■全国高等学校世界史教員研修会

 2003年8月5日より7日にかけて「全国高等学校世界史教員研修会」が大阪大学で開催された。この研修会は,大阪大学の21世紀COEプロジェクト「インターフェイスの人文学」において,森安孝夫教授が代表を務める「シルクロードと世界史」班の活動の一環として企画されたものである。「シルクロードと世界史」班の目標の一つは,最新の歴史研究の成果を反映した形で,高校世界史教育を刷新することである。その実現のため,世界史教員と大学側との連携・対話の場として,この研修会が催された。(研修会の趣旨についての詳細は研修会の趣意書を参照されたい。)これは他に例を見ないユニークな試みで,当日は全国から72人の高校世界史教員の参加があり,関心の高さがうかがわれた。

 研修会は,大阪大学の教官を中心とする講師陣から,最新の研究成果・新しい世界史教育の方法等について講義があり,講義終了後,質疑応答をするという形式で進められた。
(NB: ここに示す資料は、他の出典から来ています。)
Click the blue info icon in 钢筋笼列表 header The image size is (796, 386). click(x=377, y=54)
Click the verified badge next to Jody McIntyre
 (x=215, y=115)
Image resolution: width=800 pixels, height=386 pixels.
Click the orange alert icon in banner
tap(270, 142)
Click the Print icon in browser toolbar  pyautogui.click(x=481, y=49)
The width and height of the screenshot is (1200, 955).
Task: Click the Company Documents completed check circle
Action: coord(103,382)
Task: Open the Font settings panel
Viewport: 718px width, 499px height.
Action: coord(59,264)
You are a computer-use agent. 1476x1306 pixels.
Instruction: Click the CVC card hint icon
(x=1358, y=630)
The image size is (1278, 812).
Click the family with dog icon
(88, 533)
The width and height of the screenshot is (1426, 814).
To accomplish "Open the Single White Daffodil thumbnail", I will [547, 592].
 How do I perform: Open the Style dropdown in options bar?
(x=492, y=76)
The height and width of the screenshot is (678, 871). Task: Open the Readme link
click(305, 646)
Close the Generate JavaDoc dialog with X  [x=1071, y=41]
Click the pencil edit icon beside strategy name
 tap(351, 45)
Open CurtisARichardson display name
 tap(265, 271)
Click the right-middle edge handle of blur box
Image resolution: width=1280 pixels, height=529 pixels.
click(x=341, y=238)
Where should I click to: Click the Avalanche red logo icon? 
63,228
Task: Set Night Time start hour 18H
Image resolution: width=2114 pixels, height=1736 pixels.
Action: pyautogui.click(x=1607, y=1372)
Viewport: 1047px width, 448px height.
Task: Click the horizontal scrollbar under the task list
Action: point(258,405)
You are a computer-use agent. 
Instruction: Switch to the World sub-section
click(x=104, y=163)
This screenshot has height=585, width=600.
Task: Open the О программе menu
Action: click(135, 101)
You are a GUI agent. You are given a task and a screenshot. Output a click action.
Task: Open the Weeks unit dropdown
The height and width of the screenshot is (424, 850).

また一・二日目終了後に質問票を各参加者に記入してもらい,翌日にそれらに回答するという形で,高校教員と大学側との意見交換ができるかぎり多く図られた。

 最新の研究成果を講義する際,専門的な情報が参加者に分かりやすく,かつ正確に伝わるよう,講師陣によって専門用語の詳しい解説,プロジェクターを利用した映像を織り交ぜての講義がなされた。参加者は,それぞれ世界史教育の現状に問題意識を抱いており,各講義の内容は興味深いものとなったのではなかろうか。その証拠に質疑応答では,最新の研究に対する疑問点から難解な歴史事実をいかに教えたらよいか・今回聞いた講義を教育現場でどのように生かせばよいかというものまで多岐にわたり,とても時間内に収まりきらないほどであった。にわかに答えがたい質問が多数提出され,講師陣が回答に窮する事もあったが,そのような問題を討論することができたことは,世界史教育の向上という点からすれば歓迎すべき事であったと言えよう。最終日の全体討論会では,高校教員側から授業運営の難しさ,受験世界史へ対応せざるを得ないジレンマなど,実際の教育現場から生まれた切実な意見が出された。そして,今後も大学と高等学校の教育現場とが交流できるような場を設けるよう要請があった。

 このように,主催側のねらいと参加者のニーズが一致した今回の試みは大成功であったと評価できるであろう。阪大側としては,この社会的な要望に応えるべく,今後も大学と高校等の教育現場との接点をつくる試みを続けてゆかねばならない。
 なお,本研修会の報告書『シルクロードと世界史』が近日刊行される予定である。